DoorDash is pushing beyond its roots as a delivery app, rolling out new tools, including a delivery robot, to help retailers move products to customers faster.
At its Dash Forward 2025 event on Sept. 30, the company introduced DashMart Fulfillment Services. Those services are already in use at CVS and Party City, with Kroger slated to follow. The company also announced Dot, DoorDash’s first delivery robot, which was developed entirely in-house.
According to DoorDash, DashMart Fulfillment Services, a logistics service for retailers, manages inventory, packing and last-mile delivery. All of this is done at DoorDash-operated hubs, known as DashMarts. Dot, meanwhile, adds an automated option for short delivery trips. It slots into the same system that powers the rest of the company’s network.
What DoorDash’s new services and robot mean for its broader logistics plans
Together, the launches signal DoorDash’s push to evolve from a meal delivery marketplace into an end-to-end logistics partner.
“Our journey began with restaurant delivery, and over the past several years we have evolved into a global, multi-product, multi-line of business company that is shaping the future of local commerce,” said Tony Xu, co-founder and CEO of DoorDash, in the announcement.
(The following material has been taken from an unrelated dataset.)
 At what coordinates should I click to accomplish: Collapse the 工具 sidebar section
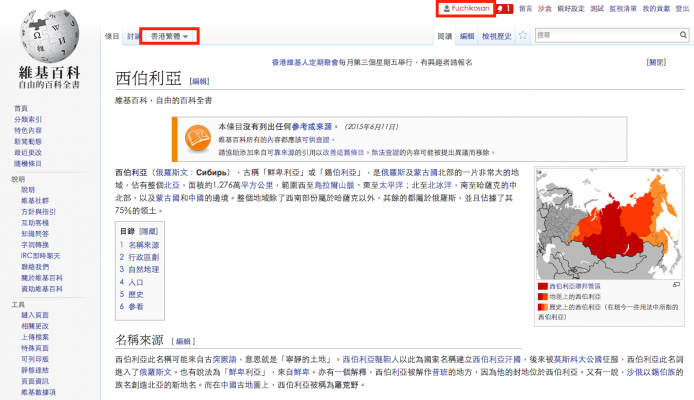point(18,304)
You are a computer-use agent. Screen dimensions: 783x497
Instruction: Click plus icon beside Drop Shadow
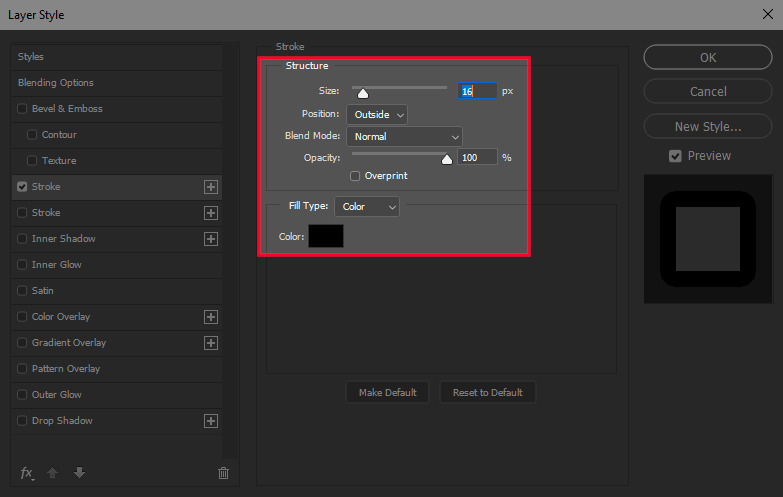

For retailers, that shift is already underway through DashMart Fulfillment Services. The model handles storing, packing, and delivering products from DashMart locations, which are delivery-focused hubs owned and operated by DoorDash.
The company describes the service as a way for retailers to sell online. They can do so either through DoorDash or their own channels, without managing inventory or last-mile logistics themselves. Orders are fulfilled directly from more than 100 DashMart sites using its fleet of Dashers, a setup DoorDash says operates with “near-perfect order accuracy.”
Which retailers DoorDash is working with
So far, adoption includes CVS Pharmacy and Party City, with Kroger set to join soon.
Party City, which filed for bankruptcy in 2024, has continued operating online through channels such as PartyCity.com, Walmart and Amazon. The retailer is already using DashMart Fulfillment Services to reach consumers in most major metro areas, with its party supplies delivered the same day from either its own site or the DoorDash app.
In addition, DashMart is carrying healthcare essentials from CVS Pharmacy, which customers can order at any time as the 24/7 hubs run continuously, even on holidays, the company said.
At the same time, Kroger is set to join DashMart Fulfillment Services, though DoorDash has not disclosed where it will begin using the model. The company says the partnership will eventually bring a “wide selection of groceries and household essentials” to shoppers through DashMart.
Separately, Kroger on Sept. 29 said it is expanding its DoorDash partnership to Kroger’s 2,700 U.S. stores. The companies first partnered in 2022 for limited delivery of sushi, flowers and prepared meals. With this broader rollout, DoorDash is taking on a larger share of Kroger’s third-party delivery mix, which also includes Instacart and Uber.
Kroger ranks No. 6 in Digital Commerce 360’s Top 2000 Database. The database ranks North America’s largest online retailers by their annual ecommerce sales. CVS Health Corp. ranks No. 101, and Party City Holdings is No. 302 in the Top 2000.
Where DoorDash Dot robots are on the road
DoorDash’s retail deals are only one part of its strategy. The company is also bringing automation into the mix with Dot, its short-trip delivery robot that’s now in early testing in Tempe and Mesa, Arizona.
Developed by DoorDash Labs, Dot is described as the first commercial robot able to navigate on roads, bike lanes and sidewalks at up to 20 mph. That stands apart from DoorDash’s April U.S. pilot with Coco Robotics, which is limited to sidewalk deliveries, and from other rivals.
Dot is all-electric and compact, small enough to fit through doorways but large enough to carry up to 30 pounds, or six large pizza boxes, DoorDash said. At 4′6″ tall, it’s designed for short neighborhood trips that would otherwise require a car.
The robot’s autonomy system, which draws on billions of past deliveries, uses a vision-based stack powered by eight external cameras, plus radar and lidar for situational awareness. DoorDash says the system relies on deep learning to help Dot navigate safely and adjust in real time.
How DoorDash is using AI
DoorDash says Dot will expand to more markets over time. Even so, most daily deliveries will remain with human Dashers, the company acknowledged, framing automation as a way to offload short trips while drivers handle higher-value orders.
Dot also plugs into DoorDash’s new Autonomous Delivery Platform, described by the company as an “AI dispatcher.” The system automatically matches each order with the most efficient delivery method, whether that’s a Dasher, Dot, a drone, or a sidewalk robot. The platform makes those decisions in real time, weighing factors such as speed, cost, and location across the company’s global network.
So far, DoorDash has tested other autonomous methods at a smaller scale, including drones in select U.S. cities with Wing, Alphabet’s drone subsidiary.. The company says it expects delivery to become increasingly multi-modal, combining robots, drones and traditional vehicles across its growing network.